Closed Leo63963 closed 3 years ago
This only happens in the beginning of a video, where there are no enough previous frames to be used for propagation. For example, when you are at the second frame and you want to aggregate three frames, you have to repeat the first frame. self.inference_prehm is a cache. Once it is full of the clip_len frames, it will no longer do the repeat.
Thanks for the reply. Yes, I am totally aware of that. For the start of a video, it is the case. However, by debugging, the features in the self.inference_prehm are the same, which means _self.inference_prehm[0] == self.inferenceprehm[1] holds for not only the first few sequences, but all the time, with unknown reason. Could you re-check that? Thanks
If len(self.inference_prehm) == (self.opt.clip_len - 1), it shouldn't get into the loop and should only append the hm once.
Thanks for the reply. Just one follow-up please. On the loss functions below: https://github.com/JialianW/TraDeS/blob/3eafd249ca0f18af8000d5798d4c552a0bd627ec/src/lib/model/losses.py#L115 I could not get why (1-target) here. I am working with your code recently, really admire that. Thanks.
This mainly allows the pixels near around the target to less attend the softmax computation, so as to less penalize them. The reason to do this is that it is too harsh for the network to categorize two adjacent pixles into two groups.

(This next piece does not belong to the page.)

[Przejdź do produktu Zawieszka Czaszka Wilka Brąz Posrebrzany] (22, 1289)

The pixels near around the target in the previous frame could also be a part of the target. So we may not want to regard them as other objects or background. I haven't tested the code without this. This implementation is intutitive. Not sure if it will be worse without it.
Actually I still cannot get that. But thanks anyway, the work is really great.
Hi
Just one question about the features used here. It seems that, for the _inferenceprehm here, which stores the previous heatmaps that would be used for feature aggregation in the proposed MFW. The code used as follows:
https://github.com/JialianW/TraDeS/blob/3eafd249ca0f18af8000d5798d4c552a0bd627ec/src/lib/detector.py#L351
https://github.com/JialianW/TraDeS/blob/3eafd249ca0f18af8000d5798d4c552a0bd627ec/src/lib/detector.py#L354
And it looks like that the same heatmaps from the previous frame (t-1) are used twice. And by debug, it has been proved.
I personally think that, in TraDeS pipeline, you would like to use the features and corresponding heatmaps from (t-1) and (t-2), instead of repeated (t-1), for the aggregations of features. However, it looks that it is not.
Just kindly ask, are there some hidden tricks here? Many thanks.